Aku tetap memandangi Ernest di belakang mereka, dan dia mengangguk menyuruhku lanjut saja, jangan dengarkan mereka.
“Ibu kembali ke sini dengan harapan ingatan ibu juga kembali,” jawabku.
Ernando menceletuk, “Makanya ibu ninggalin kita sebelum kenaikan kelas, ya?”
Pak Sonny mengeluh, “Kita udah bahas ini, Ernando.”
“Sayangnya, Ernando ... itu salah satu hal yang belum kembali ke memori Ibu,” tegasku.
Aninda langsung menyambar, “Mama aku bilang Pak Ernest sedih banget. Aku lihat Pak Ernest di tokoku waktu ibu pergi, dan dia baik banget, bahkan kasih aku toss.” Dia menengok ke Ernest, dan Ernest mengangguk.
“Mama aku bilang, kalau dia jadi pak Ernest dia sudah beli segerobak es krim dan cookies. Aku tanya kenapa, katanya dia lagi patah hati.”
Aninda mengangkat bahu. “Jadi, ibu yang bikin pak Ernest patah hati juga?” tanyanya kepadaku.
Aku cuma bisa memejamkan mata sebentar.
Ernando bertanya dengan polosnya, “Emangnya patah hati tuh gimana, sih?”
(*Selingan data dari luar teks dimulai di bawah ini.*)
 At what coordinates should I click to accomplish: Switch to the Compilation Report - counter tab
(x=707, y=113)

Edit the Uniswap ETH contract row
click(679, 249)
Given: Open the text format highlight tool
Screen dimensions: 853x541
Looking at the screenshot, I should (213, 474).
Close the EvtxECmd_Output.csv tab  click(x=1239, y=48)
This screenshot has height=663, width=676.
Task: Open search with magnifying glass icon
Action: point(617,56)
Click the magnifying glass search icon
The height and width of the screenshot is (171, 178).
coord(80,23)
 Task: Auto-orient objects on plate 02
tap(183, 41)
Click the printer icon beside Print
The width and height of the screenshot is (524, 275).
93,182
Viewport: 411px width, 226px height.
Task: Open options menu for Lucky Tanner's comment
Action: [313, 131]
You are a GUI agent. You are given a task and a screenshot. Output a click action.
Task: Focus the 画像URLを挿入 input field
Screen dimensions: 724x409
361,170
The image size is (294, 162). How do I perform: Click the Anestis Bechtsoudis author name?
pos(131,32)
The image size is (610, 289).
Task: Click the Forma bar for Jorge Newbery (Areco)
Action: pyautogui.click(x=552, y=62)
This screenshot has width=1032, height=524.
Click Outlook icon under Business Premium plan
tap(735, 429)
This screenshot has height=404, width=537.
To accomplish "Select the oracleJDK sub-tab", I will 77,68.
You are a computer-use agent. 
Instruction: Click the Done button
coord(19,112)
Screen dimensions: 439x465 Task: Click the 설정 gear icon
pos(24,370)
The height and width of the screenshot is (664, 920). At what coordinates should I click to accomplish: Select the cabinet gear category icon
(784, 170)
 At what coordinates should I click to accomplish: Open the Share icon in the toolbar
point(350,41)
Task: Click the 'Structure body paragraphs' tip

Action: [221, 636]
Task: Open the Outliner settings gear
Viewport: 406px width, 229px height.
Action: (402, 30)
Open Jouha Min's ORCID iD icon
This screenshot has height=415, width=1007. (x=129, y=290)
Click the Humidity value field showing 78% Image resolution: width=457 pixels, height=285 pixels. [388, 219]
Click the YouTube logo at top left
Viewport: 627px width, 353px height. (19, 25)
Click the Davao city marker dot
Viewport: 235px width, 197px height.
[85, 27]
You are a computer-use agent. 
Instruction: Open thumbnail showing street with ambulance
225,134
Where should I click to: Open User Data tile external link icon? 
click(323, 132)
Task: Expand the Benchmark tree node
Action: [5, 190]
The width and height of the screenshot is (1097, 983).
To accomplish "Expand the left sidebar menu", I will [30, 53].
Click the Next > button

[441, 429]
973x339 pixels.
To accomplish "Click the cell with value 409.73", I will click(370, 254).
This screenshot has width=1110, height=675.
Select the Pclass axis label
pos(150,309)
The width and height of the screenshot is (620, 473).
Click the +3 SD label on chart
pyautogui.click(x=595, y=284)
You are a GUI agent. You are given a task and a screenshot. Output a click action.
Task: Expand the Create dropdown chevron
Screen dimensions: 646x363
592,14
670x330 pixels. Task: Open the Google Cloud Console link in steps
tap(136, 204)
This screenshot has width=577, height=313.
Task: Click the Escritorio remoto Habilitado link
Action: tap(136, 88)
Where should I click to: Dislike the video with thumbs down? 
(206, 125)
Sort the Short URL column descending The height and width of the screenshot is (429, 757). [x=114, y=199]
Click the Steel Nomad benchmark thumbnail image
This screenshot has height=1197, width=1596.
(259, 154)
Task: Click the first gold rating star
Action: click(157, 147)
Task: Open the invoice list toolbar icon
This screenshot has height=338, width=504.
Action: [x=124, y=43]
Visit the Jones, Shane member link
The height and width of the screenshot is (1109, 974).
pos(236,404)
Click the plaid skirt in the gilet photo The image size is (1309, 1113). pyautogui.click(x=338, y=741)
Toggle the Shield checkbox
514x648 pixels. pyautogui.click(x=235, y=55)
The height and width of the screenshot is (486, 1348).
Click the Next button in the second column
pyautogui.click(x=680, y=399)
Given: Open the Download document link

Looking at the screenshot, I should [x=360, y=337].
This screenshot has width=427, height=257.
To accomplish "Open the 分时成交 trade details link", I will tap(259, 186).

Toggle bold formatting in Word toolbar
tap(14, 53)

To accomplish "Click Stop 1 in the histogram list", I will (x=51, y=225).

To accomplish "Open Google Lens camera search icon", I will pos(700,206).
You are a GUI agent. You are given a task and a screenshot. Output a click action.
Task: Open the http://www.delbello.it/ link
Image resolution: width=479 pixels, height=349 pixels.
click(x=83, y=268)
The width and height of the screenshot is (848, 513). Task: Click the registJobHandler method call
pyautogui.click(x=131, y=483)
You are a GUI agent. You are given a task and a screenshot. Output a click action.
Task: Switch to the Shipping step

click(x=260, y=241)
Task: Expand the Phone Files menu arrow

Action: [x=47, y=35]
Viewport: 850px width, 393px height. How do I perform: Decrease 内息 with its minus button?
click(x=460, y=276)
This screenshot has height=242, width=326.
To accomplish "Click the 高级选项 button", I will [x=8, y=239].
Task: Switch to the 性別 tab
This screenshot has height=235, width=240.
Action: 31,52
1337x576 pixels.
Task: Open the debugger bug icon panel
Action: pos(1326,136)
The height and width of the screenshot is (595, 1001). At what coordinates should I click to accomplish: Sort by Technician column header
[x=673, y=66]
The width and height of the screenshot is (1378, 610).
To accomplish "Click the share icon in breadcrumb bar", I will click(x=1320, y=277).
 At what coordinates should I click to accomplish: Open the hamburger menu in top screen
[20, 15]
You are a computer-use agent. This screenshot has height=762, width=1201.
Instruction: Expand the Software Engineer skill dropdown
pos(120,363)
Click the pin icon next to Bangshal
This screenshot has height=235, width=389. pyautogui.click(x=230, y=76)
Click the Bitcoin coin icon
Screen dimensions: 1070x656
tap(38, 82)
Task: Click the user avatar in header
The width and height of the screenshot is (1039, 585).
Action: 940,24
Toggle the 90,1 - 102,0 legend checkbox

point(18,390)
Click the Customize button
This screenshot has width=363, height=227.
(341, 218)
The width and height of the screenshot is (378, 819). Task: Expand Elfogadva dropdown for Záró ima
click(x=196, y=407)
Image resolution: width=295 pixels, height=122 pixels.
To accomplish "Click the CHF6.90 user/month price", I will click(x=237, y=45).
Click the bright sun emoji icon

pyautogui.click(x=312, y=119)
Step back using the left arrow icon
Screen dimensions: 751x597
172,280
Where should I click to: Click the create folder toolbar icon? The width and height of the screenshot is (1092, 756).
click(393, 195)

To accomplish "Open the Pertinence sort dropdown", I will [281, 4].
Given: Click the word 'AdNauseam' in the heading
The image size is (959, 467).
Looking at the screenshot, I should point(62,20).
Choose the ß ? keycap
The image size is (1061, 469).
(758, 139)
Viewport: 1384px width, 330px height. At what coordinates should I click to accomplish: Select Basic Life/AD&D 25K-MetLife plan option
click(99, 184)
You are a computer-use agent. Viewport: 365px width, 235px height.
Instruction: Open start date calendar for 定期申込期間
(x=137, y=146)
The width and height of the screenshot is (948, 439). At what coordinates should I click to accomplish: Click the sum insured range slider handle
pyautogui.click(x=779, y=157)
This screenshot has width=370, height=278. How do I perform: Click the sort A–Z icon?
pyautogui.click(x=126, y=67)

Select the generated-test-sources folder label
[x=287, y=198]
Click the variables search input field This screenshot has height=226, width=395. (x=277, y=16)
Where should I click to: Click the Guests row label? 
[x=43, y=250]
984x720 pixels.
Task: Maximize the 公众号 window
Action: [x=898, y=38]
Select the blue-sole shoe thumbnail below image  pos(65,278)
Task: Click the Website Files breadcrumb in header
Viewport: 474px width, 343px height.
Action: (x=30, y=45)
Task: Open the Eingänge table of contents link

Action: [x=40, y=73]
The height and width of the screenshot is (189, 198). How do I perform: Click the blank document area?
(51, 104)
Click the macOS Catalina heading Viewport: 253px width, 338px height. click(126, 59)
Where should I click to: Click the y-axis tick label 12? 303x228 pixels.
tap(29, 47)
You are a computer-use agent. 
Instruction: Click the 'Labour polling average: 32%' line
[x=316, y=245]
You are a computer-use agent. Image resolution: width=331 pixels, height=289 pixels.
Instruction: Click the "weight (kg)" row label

Gishella ikut-ikutan, “Hati kita tuh hancur dan ada di mana-mana, gak, sih?”
Sadewa malah menceletuk, “Yang kalian maksud, tuh hati yang dari kertas buat Valentine, ya?”
Asni menambahkan, “Kakek aku dulu punya masalah jantung. Itu maksudnya?”
Pak Sonny sudah mau menutup sesi, “Mungkin kita sudahan aja, deh.”
Tapi aku menyela, “Enggak apa-apa, Pak.”
Aku menaruh tangan di dada, “Hati kita, tuh ada di sini. Patah hati itu cuma kiasan. Artinya, dia sedang merasa disakiti sama orang yang dia sayang.”
Ernando langsung berdiri dengan gaya siap tanding. “Terus, siapa yang nyakitin Pak Ernest?”
Aninda lagi-lagi jawab duluan, “Bu Lavinia, tuh,” sambil menunjuk ke arahku.
Aku sudah enggak ingat bocah ini siapa, tapi feeling aku, sih dia memang tipe yang selalu angkat tangan duluan di kelas.
Ernest akhirnya berdiri, jalan ke depan kelas. “Tenang, hati bapak masih baik-baik aja, kok. Bapak sehat, masih bisa nanjak gunung.” Dia taruh tangan di pundakku, itu sentuhan pertamanya setelah lama banget.
Anak-anak itu enggak salah, sih. Mereka cuma lebih blak-blakan saja daripada orang dewasa. Suka enggak suka, semua orang berpikir aku lah yang membuat Ernest patah hati.
Emma menyodorkan buku, “Kenapa enggak kamu bacain cerita aja, sih buat mereka?”
Aku ambil bukunya dengan lega. Anak-anak langsung terdistraksi, dan enggak bahas soal hati yang patah lagi. Lagipula, aku pun belum bisa menjawab itu.